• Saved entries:
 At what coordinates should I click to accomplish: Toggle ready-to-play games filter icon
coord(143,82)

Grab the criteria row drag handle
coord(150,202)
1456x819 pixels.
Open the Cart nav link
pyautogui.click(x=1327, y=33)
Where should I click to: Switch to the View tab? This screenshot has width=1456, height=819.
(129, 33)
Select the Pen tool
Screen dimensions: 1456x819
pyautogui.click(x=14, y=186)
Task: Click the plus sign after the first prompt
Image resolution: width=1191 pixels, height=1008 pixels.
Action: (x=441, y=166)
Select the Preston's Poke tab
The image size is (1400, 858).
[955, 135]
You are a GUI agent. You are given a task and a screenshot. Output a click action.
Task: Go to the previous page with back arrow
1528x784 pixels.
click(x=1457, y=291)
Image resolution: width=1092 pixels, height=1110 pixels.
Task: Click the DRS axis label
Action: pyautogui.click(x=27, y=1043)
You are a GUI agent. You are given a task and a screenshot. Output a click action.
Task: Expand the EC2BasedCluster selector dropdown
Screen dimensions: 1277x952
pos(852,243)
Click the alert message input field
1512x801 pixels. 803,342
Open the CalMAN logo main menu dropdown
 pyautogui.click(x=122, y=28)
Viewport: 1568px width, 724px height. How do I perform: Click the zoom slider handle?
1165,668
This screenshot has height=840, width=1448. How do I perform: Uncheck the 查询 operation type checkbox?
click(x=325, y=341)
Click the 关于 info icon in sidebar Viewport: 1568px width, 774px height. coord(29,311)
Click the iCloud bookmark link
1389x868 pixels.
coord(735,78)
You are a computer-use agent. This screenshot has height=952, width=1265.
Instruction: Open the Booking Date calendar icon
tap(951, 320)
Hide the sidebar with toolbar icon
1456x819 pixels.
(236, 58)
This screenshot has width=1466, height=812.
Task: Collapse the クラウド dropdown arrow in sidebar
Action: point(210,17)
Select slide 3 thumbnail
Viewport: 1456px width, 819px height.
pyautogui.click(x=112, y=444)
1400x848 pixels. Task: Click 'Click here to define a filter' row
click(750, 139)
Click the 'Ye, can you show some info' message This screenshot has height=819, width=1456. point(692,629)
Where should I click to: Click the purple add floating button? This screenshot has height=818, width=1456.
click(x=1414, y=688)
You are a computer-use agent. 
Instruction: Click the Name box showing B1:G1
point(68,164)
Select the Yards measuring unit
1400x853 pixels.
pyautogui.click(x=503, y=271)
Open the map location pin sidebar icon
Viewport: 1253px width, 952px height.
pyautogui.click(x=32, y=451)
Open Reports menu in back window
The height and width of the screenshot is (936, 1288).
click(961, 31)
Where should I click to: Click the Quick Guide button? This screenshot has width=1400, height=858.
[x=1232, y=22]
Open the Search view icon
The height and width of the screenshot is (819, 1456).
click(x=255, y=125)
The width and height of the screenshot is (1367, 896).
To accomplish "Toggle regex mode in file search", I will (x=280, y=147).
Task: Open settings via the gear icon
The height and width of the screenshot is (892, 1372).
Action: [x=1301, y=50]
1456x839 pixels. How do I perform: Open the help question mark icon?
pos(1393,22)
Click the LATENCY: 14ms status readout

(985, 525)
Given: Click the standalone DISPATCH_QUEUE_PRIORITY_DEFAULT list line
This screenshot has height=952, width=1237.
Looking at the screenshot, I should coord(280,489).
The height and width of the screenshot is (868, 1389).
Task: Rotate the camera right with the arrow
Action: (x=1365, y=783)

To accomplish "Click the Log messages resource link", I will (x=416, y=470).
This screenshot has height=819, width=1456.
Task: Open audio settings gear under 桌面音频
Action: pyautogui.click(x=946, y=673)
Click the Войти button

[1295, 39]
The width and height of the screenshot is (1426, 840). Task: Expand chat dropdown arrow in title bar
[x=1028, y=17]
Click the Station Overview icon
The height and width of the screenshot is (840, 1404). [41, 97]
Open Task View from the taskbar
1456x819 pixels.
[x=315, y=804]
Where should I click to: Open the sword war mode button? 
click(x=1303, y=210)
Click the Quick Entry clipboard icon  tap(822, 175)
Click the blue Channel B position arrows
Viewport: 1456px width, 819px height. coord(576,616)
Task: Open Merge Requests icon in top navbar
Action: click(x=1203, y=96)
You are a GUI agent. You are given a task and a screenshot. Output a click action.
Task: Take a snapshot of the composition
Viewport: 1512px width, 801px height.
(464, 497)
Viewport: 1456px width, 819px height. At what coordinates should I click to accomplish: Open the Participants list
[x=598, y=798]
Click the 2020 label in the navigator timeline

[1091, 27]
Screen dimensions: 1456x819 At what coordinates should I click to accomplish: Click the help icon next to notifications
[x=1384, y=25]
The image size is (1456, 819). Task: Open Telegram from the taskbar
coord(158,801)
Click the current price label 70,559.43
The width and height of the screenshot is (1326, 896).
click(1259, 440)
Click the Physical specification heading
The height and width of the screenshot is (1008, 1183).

• WHAT YOU NEED TO DO:
Reproduce the lines of the entries above from the one with "Screen dimensions: 1277x952" to the one with "Click the 'Ye, can", both included, exactly and without any other line.

• WRITTEN ANSWER:
Screen dimensions: 1277x952
pos(852,243)
Click the alert message input field
1512x801 pixels. 803,342
Open the CalMAN logo main menu dropdown
 pyautogui.click(x=122, y=28)
Viewport: 1568px width, 724px height. How do I perform: Click the zoom slider handle?
1165,668
This screenshot has height=840, width=1448. How do I perform: Uncheck the 查询 operation type checkbox?
click(x=325, y=341)
Click the 关于 info icon in sidebar Viewport: 1568px width, 774px height. coord(29,311)
Click the iCloud bookmark link
1389x868 pixels.
coord(735,78)
You are a computer-use agent. This screenshot has height=952, width=1265.
Instruction: Open the Booking Date calendar icon
tap(951, 320)
Hide the sidebar with toolbar icon
1456x819 pixels.
(236, 58)
This screenshot has width=1466, height=812.
Task: Collapse the クラウド dropdown arrow in sidebar
Action: point(210,17)
Select slide 3 thumbnail
Viewport: 1456px width, 819px height.
pyautogui.click(x=112, y=444)
1400x848 pixels. Task: Click 'Click here to define a filter' row
click(750, 139)
Click the 'Ye, can you show some info' message This screenshot has height=819, width=1456. point(692,629)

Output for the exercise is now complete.